## Texto
Por Francisco Santana
Quer a minha admiração? Então, me ofereça tabule, kafta, charuto de repolho, homus, coalhada e molho de tahine. Quer ser meu amigo? Então me ofereça quibe podendo ser frito, assado ou cru. Diante de um prato de quibe eu perco a compostura, o regime e até, às vezes a educação. O gosto exagerado pelo quibe já me deu dor de cabeça, susto e risos no final. A história que vou lhes contar aconteceu na cidade de Ubá quando eu cursava Comunicação Social – jornalismo.
Era a última semana de junho de 2002. Fim das aulas do primeiro semestre da Faculdade de Jornalismo Governador Ozanan Coelho. Eu morava numa quitinete situada à Rua Antenor Machado, apartamento 303. Excelente frequência e boas notas me deram o direito de retornar à minha cidade natal, Barbacena, mais cedo. Sabendo da minha viagem ganhei da mãe de uma colega uma travessa de quibe cru e outra de quibe assado, para virem comigo a Barbacena. Despedi-me dos colegas e professores desejando a eles boas férias e até agosto, se Deus quiser. A grande maioria pediu-me cuidado redobrado na estrada, que além das curvas e má conservação, estava escorregadia pelas constantes chuvas que caíam na região. No dia anterior revisei o carro por prevenção. Pela manhã me aprontei para deixar Ubá por trinta e poucos dias. Dei uma arrumada na quitinete e foi aí que cometi o primeiro grande erro: esqueci de me despedir das vizinhas do 3º andar e dizer-lhes que estaria fora por motivo de férias. Desliguei o registro elétrico geral e deixei a porta da geladeira semi-aberta.

## Informações fornecidas
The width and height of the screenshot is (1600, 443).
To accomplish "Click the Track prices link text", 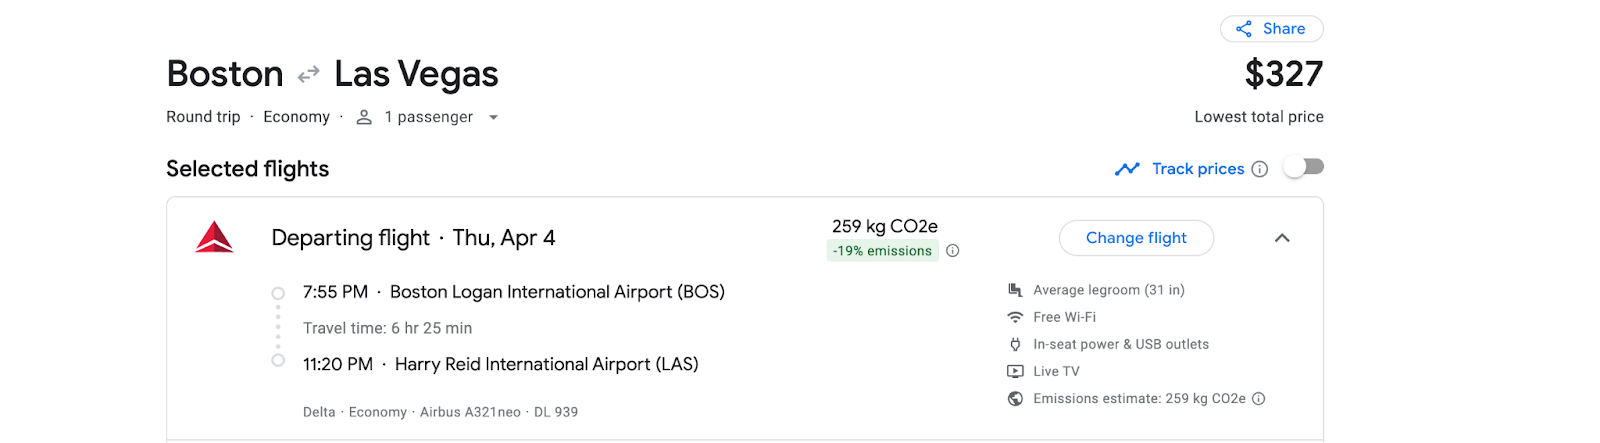I will click(1198, 169).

## Tarefa
Reproduza na íntegra, sem nenhuma alteração, a crônica sobre o gosto pelo quibe.

## Problema resolvido
Por Francisco Santana
Quer a minha admiração? Então, me ofereça tabule, kafta, charuto de repolho, homus, coalhada e molho de tahine. Quer ser meu amigo? Então me ofereça quibe podendo ser frito, assado ou cru. Diante de um prato de quibe eu perco a compostura, o regime e até, às vezes a educação. O gosto exagerado pelo quibe já me deu dor de cabeça, susto e risos no final. A história que vou lhes contar aconteceu na cidade de Ubá quando eu cursava Comunicação Social – jornalismo.
Era a última semana de junho de 2002. Fim das aulas do primeiro semestre da Faculdade de Jornalismo Governador Ozanan Coelho. Eu morava numa quitinete situada à Rua Antenor Machado, apartamento 303. Excelente frequência e boas notas me deram o direito de retornar à minha cidade natal, Barbacena, mais cedo. Sabendo da minha viagem ganhei da mãe de uma colega uma travessa de quibe cru e outra de quibe assado, para virem comigo a Barbacena. Despedi-me dos colegas e professores desejando a eles boas férias e até agosto, se Deus quiser. A grande maioria pediu-me cuidado redobrado na estrada, que além das curvas e má conservação, estava escorregadia pelas constantes chuvas que caíam na região. No dia anterior revisei o carro por prevenção. Pela manhã me aprontei para deixar Ubá por trinta e poucos dias. Dei uma arrumada na quitinete e foi aí que cometi o primeiro grande erro: esqueci de me despedir das vizinhas do 3º andar e dizer-lhes que estaria fora por motivo de férias. Desliguei o registro elétrico geral e deixei a porta da geladeira semi-aberta.